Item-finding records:
---

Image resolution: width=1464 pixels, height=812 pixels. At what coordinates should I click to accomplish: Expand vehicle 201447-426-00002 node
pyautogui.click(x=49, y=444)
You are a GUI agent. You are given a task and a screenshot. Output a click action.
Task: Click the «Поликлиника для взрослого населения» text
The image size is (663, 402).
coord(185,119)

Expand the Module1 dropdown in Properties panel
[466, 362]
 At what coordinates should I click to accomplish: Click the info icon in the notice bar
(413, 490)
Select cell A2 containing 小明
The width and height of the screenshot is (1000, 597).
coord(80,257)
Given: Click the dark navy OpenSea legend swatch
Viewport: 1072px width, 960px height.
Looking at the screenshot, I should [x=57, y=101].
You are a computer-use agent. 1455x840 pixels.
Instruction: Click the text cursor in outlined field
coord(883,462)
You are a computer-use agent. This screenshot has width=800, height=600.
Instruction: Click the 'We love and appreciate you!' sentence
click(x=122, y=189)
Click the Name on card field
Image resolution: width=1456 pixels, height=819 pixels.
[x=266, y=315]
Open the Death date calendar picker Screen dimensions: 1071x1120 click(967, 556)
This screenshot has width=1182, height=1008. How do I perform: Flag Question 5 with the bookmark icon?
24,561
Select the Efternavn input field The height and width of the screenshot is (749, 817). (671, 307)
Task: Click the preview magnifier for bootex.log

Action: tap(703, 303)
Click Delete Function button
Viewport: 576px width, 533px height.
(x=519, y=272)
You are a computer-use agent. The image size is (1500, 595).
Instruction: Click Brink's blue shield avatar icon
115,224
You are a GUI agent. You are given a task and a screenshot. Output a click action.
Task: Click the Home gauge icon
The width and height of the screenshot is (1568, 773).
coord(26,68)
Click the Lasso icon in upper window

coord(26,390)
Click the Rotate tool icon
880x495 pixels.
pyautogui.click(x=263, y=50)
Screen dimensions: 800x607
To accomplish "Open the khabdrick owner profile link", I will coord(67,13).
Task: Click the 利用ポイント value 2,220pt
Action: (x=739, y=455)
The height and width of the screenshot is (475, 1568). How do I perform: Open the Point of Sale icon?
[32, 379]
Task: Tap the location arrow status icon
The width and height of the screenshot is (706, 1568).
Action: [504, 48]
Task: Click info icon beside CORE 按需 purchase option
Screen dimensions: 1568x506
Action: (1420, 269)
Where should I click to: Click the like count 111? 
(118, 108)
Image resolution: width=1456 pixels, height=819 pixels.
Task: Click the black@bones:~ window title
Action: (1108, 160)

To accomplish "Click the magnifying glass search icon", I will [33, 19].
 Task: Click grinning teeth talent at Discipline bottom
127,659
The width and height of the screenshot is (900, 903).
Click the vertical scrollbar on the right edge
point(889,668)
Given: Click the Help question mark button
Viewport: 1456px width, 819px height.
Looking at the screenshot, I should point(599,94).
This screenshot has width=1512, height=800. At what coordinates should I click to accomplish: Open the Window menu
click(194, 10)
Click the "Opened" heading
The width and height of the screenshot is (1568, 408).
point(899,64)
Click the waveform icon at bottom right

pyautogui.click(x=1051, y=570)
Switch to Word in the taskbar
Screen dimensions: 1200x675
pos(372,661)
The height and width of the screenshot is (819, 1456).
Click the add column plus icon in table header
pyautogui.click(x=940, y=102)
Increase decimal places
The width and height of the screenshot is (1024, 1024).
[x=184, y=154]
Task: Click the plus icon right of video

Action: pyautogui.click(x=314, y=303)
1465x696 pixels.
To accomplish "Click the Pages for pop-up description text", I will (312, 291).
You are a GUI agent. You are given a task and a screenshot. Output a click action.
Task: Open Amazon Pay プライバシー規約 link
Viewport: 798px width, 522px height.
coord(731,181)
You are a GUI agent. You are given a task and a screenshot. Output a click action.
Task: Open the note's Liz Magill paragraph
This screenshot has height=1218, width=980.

---

YOUR OBJECTIVE.
Arrange the records, from the start through the line with "coord(185,119)", as a two-column CSV with the header row request,answer and one row per request. Put each request's text and its answer in their own quoted fields, with line breaks turned into spaces.

EXERCISE ANSWER.
request,answer
"Image resolution: width=1464 pixels, height=812 pixels. At what coordinates should I click to accomplish: Expand vehicle 201447-426-00002 node","pyautogui.click(x=49, y=444)"
"You are a GUI agent. You are given a task and a screenshot. Output a click action. Task: Click the «Поликлиника для взрослого населения» text The image size is (663, 402).","coord(185,119)"